Work required
Copy the listing below word for word, starting at its first line and ending with the line that contains "pos(1058,256)", including that line.

Provided material
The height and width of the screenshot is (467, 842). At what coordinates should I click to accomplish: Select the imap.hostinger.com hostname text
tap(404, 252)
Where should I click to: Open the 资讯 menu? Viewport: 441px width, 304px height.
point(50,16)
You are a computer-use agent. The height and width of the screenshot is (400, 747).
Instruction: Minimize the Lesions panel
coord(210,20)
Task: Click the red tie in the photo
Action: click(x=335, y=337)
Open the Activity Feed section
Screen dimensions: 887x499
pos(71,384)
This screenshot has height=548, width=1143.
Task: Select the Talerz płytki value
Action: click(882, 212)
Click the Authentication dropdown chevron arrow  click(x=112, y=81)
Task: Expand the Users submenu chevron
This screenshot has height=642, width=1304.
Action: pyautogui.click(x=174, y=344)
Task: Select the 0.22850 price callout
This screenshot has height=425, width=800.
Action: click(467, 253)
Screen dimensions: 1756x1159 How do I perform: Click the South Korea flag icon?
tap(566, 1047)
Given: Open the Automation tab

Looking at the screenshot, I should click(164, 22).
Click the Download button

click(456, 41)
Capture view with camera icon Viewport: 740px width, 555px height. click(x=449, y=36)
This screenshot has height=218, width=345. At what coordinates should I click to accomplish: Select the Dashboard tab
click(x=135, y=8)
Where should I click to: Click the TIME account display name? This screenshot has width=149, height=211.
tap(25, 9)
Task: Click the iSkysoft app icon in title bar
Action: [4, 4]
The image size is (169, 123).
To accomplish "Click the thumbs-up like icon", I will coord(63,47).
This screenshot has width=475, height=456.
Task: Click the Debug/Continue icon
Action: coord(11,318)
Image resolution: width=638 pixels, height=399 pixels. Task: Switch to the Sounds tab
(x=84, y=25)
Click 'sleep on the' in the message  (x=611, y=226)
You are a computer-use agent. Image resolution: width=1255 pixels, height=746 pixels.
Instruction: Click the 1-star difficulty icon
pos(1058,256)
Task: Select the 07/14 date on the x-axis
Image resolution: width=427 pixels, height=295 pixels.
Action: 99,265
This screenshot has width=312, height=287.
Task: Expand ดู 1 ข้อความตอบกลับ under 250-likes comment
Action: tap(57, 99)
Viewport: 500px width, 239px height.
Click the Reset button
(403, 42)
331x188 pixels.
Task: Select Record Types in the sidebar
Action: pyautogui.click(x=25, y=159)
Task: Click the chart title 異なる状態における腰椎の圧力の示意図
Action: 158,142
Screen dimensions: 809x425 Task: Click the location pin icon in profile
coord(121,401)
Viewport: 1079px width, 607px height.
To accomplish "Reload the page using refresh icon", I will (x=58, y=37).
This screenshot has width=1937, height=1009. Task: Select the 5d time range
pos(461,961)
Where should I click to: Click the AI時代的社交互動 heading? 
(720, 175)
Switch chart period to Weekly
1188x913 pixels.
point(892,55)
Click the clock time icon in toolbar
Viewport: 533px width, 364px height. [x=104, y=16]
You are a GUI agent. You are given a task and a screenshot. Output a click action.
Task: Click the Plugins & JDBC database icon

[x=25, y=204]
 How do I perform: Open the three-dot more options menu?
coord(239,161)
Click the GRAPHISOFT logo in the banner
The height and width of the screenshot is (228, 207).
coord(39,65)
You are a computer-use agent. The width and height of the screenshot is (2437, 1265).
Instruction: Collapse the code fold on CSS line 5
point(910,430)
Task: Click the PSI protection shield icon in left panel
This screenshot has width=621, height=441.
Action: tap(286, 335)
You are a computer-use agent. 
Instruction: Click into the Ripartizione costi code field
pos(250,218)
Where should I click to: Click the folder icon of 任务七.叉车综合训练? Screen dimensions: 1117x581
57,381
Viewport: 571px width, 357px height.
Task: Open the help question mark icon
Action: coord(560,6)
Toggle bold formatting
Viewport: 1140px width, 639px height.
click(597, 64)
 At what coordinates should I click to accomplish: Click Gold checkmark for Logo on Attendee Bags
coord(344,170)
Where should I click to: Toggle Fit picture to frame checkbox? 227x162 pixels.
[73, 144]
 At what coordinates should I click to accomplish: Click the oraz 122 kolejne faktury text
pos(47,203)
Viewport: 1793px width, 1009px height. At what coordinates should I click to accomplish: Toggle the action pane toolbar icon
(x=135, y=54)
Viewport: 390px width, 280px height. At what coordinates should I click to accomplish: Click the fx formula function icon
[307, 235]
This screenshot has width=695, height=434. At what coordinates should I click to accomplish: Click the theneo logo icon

Solution for this task
The height and width of the screenshot is (467, 842). At what coordinates should I click to accomplish: Select the imap.hostinger.com hostname text
tap(404, 252)
Where should I click to: Open the 资讯 menu? Viewport: 441px width, 304px height.
point(50,16)
You are a computer-use agent. The height and width of the screenshot is (400, 747).
Instruction: Minimize the Lesions panel
coord(210,20)
Task: Click the red tie in the photo
Action: click(x=335, y=337)
Open the Activity Feed section
Screen dimensions: 887x499
pos(71,384)
This screenshot has height=548, width=1143.
Task: Select the Talerz płytki value
Action: click(882, 212)
Click the Authentication dropdown chevron arrow  click(x=112, y=81)
Task: Expand the Users submenu chevron
This screenshot has height=642, width=1304.
Action: pyautogui.click(x=174, y=344)
Task: Select the 0.22850 price callout
This screenshot has height=425, width=800.
Action: click(467, 253)
Screen dimensions: 1756x1159 How do I perform: Click the South Korea flag icon?
tap(566, 1047)
Given: Open the Automation tab

Looking at the screenshot, I should click(164, 22).
Click the Download button

click(456, 41)
Capture view with camera icon Viewport: 740px width, 555px height. click(x=449, y=36)
This screenshot has height=218, width=345. At what coordinates should I click to accomplish: Select the Dashboard tab
click(x=135, y=8)
Where should I click to: Click the TIME account display name? This screenshot has width=149, height=211.
tap(25, 9)
Task: Click the iSkysoft app icon in title bar
Action: [4, 4]
The image size is (169, 123).
To accomplish "Click the thumbs-up like icon", I will coord(63,47).
This screenshot has width=475, height=456.
Task: Click the Debug/Continue icon
Action: coord(11,318)
Image resolution: width=638 pixels, height=399 pixels. Task: Switch to the Sounds tab
(x=84, y=25)
Click 'sleep on the' in the message  (x=611, y=226)
You are a computer-use agent. Image resolution: width=1255 pixels, height=746 pixels.
Instruction: Click the 1-star difficulty icon
pos(1058,256)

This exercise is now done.